Na passada semana a Imaginauta lançou um questionário (se não preencheste, podes sempre fazê-lo AQUI) para tentar conhecer os escritores de ficção especulativa portugueses. As respostas a este formulário irão ajudar-nos a pensar mais e melhores actividades de promoção da ficção de género.

Tivémos 74 respostas até à data deste artigo, o que já nos deixa confiantes que será uma amostra minimamente representativa. Destes autores, 66 viram pelo menos uma das suas histórias publicadas, enquanto que 8 ainda não revelaram o que escrevem ao grande público.

Densidade criativa

A maioria dos autores que responderam ao nosso inquérito são da zona de Lisboa, sendo o segundo lugar o Distrito de Setúbal, com quase metade relativamente ao primeiro.

Ora, sabendo que o Distrito de Lisboa contém 22,2% da população portuguesa, podemos ainda deduzir que o número de autores está sobre-representado. Aceitamos teorias/hipóteses sobre esta distribuição.

Uma questão de género e geração

A maioria dos autores que respondeu ao nosso inquérito são do género masculino. Nos primeiros dias do inquérito a diferença era ainda mais dramática, mas foi diminuindo à medida que fomos partilhando o link de preenchimento do formulário, especialmente no Instagram.

Quando olhamos para as idades, ao contrário do que esperávamos, os adultos em idade “universitária” representam apenas 2,7% dos autores que responderam ao inquérito, sendo a maioria, com cerca de metade das respostas, os jovens adultos entre os 24 e 35 anos. À medida que vamos subido de escalão são registados menos escritores. Quererá isto dizer que em poucos anos iremos ter uma quebra de escritores? Ou que é algo que se vai desenvolvendo com o tempo e que desperta com a idade?

Sub-géneros e formatos.

Nesta pergunta, os autores podiam escolher mais do que uma hipótese. A fantasia, confirma-se, continua a ser dos géneros mais fortes em Portugal, seguido do Terror, Ficção Científica e, por fim, a História Alternativa. Quando analisamos por género, encontramos uma surpreendente prevalência de autores de terror do género feminino, ao passo que, em proporção relativa, são os homens que mais escrevem História Alternativa. A Ficção Científica tem uma proporção maior relativa de escritores de género masculino bastante superior à de escritoras de género feminino.

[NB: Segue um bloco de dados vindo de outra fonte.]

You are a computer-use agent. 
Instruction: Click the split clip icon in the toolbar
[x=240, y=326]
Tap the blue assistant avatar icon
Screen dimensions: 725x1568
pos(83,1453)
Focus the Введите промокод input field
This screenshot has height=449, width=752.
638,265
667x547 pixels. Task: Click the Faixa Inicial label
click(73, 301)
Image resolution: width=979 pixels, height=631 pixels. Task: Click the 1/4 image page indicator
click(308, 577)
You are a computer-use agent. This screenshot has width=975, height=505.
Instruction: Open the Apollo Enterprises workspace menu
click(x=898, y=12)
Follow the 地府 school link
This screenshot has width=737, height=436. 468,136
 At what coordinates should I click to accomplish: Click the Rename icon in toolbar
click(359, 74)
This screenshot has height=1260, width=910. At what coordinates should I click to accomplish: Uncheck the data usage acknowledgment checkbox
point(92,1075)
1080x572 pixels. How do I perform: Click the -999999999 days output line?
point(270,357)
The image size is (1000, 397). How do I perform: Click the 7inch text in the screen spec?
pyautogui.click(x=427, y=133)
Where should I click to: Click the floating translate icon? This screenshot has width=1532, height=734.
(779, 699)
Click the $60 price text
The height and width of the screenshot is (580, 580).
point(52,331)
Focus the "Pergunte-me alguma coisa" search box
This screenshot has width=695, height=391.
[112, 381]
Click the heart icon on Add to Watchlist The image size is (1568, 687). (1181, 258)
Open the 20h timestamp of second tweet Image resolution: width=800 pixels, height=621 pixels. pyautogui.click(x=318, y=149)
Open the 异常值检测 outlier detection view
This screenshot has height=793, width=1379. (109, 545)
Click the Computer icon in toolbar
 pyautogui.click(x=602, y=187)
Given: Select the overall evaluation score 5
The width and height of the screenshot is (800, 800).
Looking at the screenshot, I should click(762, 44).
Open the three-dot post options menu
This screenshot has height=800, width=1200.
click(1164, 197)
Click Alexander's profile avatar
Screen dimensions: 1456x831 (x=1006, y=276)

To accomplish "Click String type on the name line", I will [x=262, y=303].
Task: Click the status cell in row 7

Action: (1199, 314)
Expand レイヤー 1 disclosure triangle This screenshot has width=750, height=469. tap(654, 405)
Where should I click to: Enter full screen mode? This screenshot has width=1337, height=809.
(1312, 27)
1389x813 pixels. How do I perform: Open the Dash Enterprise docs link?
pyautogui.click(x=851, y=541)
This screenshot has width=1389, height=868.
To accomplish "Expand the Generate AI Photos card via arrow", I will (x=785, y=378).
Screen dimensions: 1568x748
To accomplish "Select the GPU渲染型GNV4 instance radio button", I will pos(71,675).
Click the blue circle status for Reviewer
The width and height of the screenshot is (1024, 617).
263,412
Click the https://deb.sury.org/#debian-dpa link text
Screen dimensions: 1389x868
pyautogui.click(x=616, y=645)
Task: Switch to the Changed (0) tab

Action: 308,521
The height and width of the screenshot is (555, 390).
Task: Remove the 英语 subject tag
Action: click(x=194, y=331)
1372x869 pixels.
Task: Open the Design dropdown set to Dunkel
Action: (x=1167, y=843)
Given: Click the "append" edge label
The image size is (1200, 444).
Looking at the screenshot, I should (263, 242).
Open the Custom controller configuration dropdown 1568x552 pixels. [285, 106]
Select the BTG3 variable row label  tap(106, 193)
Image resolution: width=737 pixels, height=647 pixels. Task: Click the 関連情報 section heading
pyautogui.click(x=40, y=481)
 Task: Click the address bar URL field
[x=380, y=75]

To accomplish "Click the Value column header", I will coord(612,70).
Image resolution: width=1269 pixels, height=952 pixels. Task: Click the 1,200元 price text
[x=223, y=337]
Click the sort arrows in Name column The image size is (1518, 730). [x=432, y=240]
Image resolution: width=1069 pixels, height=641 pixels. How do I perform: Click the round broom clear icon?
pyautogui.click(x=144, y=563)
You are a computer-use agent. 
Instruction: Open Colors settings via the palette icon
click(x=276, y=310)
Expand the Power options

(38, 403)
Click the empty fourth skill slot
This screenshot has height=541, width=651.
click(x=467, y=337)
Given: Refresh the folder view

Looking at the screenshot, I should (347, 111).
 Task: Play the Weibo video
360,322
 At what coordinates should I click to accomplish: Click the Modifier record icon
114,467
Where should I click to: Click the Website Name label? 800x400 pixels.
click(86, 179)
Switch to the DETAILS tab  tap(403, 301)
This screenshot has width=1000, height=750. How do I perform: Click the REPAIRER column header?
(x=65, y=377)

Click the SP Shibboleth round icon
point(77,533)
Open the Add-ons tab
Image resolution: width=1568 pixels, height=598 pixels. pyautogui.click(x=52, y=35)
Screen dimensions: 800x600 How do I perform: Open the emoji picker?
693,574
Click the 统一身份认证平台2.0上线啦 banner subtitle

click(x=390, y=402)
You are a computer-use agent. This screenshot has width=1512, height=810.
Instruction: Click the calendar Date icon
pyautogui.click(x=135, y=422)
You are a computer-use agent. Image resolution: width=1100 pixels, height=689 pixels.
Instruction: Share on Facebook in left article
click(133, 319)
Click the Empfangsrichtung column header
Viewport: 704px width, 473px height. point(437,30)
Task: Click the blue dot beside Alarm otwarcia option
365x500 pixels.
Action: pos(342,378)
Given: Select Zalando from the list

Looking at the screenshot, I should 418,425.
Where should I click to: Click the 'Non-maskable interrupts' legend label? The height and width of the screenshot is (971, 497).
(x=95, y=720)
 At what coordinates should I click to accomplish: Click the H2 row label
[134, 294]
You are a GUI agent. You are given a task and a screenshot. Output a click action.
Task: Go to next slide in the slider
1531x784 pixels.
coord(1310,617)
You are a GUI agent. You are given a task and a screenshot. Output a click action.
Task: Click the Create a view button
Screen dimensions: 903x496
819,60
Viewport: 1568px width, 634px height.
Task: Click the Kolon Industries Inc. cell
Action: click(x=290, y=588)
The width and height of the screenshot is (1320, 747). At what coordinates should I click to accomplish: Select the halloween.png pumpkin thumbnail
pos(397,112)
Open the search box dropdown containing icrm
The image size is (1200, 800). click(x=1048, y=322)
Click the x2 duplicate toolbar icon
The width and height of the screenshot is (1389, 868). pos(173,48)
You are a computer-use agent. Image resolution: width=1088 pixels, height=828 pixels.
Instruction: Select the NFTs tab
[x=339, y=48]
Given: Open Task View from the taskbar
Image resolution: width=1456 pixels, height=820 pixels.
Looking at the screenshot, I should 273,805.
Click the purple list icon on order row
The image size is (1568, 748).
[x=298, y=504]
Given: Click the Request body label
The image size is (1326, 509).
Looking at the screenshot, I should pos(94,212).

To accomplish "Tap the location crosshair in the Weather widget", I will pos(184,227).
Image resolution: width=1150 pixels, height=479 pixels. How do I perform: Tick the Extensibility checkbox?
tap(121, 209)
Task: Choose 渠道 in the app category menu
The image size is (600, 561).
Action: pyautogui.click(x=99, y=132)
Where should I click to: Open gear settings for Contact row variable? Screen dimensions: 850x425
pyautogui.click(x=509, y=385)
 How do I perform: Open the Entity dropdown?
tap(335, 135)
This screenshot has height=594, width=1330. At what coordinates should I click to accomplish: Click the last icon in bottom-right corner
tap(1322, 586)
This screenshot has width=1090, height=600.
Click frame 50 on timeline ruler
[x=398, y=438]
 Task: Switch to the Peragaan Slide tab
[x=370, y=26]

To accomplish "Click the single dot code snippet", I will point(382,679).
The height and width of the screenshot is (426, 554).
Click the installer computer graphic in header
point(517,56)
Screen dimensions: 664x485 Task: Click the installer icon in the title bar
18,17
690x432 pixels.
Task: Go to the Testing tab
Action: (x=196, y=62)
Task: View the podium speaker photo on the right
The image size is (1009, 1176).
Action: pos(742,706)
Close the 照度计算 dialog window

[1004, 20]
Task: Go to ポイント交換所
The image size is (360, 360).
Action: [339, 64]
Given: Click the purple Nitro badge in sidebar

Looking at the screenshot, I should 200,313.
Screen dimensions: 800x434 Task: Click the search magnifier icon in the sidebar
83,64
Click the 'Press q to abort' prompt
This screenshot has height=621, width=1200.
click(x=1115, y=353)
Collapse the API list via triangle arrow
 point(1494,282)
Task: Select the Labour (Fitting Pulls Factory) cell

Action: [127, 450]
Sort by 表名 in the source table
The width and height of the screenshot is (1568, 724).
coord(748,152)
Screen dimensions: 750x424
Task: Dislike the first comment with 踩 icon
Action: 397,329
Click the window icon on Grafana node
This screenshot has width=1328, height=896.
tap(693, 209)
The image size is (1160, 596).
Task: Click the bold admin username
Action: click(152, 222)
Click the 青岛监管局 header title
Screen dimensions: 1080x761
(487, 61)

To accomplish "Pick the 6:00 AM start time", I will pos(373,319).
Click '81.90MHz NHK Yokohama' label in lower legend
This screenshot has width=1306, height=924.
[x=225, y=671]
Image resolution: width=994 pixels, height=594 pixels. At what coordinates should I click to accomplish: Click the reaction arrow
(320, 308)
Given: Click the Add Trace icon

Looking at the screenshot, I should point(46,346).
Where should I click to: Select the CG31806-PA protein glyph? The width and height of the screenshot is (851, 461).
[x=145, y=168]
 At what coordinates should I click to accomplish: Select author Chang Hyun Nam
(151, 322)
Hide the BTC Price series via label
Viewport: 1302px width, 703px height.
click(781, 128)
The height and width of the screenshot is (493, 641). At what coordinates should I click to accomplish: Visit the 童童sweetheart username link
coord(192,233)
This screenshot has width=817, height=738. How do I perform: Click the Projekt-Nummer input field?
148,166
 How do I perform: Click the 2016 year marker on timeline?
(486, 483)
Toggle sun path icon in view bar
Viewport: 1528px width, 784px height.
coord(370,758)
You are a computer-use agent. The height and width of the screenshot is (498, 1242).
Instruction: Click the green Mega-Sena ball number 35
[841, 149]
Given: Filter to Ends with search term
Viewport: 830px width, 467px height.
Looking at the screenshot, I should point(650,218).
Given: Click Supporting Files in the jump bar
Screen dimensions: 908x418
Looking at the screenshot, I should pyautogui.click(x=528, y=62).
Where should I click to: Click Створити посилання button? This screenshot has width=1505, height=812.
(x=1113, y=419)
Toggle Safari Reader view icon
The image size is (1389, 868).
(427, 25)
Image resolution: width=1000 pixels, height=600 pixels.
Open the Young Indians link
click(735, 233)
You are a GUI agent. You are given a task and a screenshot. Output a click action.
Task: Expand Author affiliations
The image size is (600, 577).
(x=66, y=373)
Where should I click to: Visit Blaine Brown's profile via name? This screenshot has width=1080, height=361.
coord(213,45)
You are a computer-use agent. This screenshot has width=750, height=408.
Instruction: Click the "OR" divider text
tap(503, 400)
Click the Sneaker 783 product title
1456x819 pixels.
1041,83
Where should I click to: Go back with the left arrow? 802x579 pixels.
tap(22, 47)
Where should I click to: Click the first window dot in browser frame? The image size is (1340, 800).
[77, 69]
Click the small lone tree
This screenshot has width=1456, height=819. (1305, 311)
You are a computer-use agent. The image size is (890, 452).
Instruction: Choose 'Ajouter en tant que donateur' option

A esmagadora maioria dos que responderam ao inquérito tanto contam histórias no formato conto, como romance. Outras expressões como BD, Guiões para cinema/teatro, poesia ou jogos estão ainda bastante sub-representadas. No entanto, aqui poderá haver um efeito vincado da amostragem, isto é, a Imaginauta tem desenvolvido actividades essencialmente para escritores de conto/romance, pelo que é normal que possam existir outros autores que contem histórias noutros formatos que não tomaram conhecimento deste inquérito.

Escritor tipo

Em tom de provocação, com os dados que temos, podemos traçar um retrato do “escritor tipo”.

Trata-se de um homem entre os 24 e 35 anos, residente em Lisboa, com pelo menos uma história publicada (conto ou romance) do género Fantasia.

Claro que isto não passa de um exercício estatístico, mas aponta-nos para uma direção que merece reflexão. Porquê estes resultados? Que outros fatores poderão estar detrás, menos óbvios?

Por exemplo, poderá haver autores que não se considerem “escritores” por não terem ainda nada publicado? Ou será que apenas os romancistas e contistas se identificam como “escritores”?

Poderá a concentração de eventos em Lisboa levar que se criem comunidades de autores que se apoiem, enquanto que no resto do país isso não acontece?

Que perguntas deveríamos ter feito para traçar um retrato melhor?